START Exercise data

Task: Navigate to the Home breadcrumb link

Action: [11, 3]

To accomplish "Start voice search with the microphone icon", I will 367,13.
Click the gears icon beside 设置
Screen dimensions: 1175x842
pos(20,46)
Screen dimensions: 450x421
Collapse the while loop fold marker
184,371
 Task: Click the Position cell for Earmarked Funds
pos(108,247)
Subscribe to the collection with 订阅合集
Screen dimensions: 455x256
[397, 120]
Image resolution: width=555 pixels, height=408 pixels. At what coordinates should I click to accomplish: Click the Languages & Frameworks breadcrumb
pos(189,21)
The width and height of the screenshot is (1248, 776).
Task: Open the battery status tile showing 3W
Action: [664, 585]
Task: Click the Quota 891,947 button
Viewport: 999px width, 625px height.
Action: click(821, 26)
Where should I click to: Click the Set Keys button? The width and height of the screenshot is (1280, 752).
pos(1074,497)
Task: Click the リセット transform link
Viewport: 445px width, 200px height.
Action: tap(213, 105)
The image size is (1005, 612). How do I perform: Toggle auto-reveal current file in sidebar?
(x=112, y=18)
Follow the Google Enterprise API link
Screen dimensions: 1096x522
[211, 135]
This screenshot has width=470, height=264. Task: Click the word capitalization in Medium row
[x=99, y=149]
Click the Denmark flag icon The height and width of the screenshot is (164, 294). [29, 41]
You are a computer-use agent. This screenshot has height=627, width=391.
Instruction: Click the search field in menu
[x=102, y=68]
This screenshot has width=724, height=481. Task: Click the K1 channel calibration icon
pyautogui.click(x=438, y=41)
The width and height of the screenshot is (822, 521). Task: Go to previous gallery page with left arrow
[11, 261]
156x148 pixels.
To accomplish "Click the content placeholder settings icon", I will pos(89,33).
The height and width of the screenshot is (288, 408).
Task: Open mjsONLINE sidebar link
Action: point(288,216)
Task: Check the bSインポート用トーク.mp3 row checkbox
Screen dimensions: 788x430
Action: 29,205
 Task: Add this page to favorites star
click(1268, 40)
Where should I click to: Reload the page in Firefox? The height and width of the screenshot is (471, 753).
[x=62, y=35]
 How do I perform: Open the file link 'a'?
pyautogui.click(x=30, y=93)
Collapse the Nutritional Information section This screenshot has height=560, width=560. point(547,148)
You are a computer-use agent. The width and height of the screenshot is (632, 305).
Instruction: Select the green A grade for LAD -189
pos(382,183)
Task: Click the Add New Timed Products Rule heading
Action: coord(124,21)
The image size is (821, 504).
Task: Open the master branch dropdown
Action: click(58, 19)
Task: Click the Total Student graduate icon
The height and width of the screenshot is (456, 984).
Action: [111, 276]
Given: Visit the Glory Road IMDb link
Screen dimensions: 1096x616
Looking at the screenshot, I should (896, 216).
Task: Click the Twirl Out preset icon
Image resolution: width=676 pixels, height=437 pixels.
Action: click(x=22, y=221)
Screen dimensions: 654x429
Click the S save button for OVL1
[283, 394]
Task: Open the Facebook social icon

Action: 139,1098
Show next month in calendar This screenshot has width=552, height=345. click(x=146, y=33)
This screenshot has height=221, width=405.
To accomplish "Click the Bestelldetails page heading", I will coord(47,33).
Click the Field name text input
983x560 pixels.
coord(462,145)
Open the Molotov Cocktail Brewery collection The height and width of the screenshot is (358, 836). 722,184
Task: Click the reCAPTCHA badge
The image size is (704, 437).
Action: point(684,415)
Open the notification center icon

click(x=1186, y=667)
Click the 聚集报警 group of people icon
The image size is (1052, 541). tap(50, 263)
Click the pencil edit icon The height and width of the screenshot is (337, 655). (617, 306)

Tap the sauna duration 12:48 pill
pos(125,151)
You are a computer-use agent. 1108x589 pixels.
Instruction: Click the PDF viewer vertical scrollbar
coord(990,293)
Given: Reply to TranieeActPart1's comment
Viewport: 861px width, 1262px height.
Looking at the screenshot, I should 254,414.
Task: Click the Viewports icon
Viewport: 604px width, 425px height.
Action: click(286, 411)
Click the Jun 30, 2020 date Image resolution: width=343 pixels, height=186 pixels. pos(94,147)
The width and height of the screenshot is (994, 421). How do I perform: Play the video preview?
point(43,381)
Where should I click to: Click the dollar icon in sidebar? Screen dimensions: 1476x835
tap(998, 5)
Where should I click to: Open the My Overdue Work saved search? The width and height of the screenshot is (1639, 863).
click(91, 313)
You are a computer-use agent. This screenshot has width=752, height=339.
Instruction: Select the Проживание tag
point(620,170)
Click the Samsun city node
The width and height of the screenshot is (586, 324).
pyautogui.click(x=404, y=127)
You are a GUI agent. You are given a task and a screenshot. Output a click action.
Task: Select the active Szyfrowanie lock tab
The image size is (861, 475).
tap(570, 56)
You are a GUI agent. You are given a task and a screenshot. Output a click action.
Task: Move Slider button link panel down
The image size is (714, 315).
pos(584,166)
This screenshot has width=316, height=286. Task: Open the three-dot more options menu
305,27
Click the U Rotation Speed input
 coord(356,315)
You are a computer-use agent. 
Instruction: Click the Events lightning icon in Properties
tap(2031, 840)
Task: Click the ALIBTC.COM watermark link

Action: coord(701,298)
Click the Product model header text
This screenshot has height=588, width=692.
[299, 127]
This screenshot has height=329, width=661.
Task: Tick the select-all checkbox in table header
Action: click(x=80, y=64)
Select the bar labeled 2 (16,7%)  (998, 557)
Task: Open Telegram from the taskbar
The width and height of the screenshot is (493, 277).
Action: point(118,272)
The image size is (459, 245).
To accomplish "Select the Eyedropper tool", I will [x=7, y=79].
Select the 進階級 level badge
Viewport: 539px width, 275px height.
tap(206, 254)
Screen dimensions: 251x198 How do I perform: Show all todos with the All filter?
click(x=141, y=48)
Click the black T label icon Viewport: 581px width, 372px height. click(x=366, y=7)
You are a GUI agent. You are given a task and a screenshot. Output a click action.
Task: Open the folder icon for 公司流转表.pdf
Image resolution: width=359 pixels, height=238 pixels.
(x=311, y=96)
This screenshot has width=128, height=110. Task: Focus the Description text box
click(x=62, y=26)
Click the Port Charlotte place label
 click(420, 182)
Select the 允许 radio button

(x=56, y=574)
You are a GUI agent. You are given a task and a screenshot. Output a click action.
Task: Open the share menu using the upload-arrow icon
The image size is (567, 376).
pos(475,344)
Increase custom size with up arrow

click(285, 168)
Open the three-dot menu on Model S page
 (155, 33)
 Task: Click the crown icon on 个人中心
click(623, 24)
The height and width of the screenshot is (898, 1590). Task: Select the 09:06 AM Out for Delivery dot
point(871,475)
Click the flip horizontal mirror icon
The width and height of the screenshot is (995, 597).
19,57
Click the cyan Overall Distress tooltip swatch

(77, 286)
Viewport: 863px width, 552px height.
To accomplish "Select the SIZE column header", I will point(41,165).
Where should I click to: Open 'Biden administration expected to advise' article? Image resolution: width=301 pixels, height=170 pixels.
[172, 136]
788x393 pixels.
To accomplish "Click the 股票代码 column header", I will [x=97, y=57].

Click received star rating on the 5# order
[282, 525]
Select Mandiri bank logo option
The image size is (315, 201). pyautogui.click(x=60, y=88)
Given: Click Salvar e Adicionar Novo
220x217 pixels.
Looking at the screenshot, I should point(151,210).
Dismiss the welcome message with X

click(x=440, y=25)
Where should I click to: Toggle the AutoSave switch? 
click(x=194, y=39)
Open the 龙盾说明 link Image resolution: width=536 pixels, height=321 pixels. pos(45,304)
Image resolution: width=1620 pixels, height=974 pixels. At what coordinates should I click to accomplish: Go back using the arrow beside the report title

END Exercise data

[What you are asked to do]: Output the lines from the start of the data entries through the line that contains "Action: [664, 585]", including both the first line and that one.

[Solution for this exercise]:
Task: Navigate to the Home breadcrumb link

Action: [11, 3]

To accomplish "Start voice search with the microphone icon", I will 367,13.
Click the gears icon beside 设置
Screen dimensions: 1175x842
pos(20,46)
Screen dimensions: 450x421
Collapse the while loop fold marker
184,371
 Task: Click the Position cell for Earmarked Funds
pos(108,247)
Subscribe to the collection with 订阅合集
Screen dimensions: 455x256
[397, 120]
Image resolution: width=555 pixels, height=408 pixels. At what coordinates should I click to accomplish: Click the Languages & Frameworks breadcrumb
pos(189,21)
The width and height of the screenshot is (1248, 776).
Task: Open the battery status tile showing 3W
Action: [664, 585]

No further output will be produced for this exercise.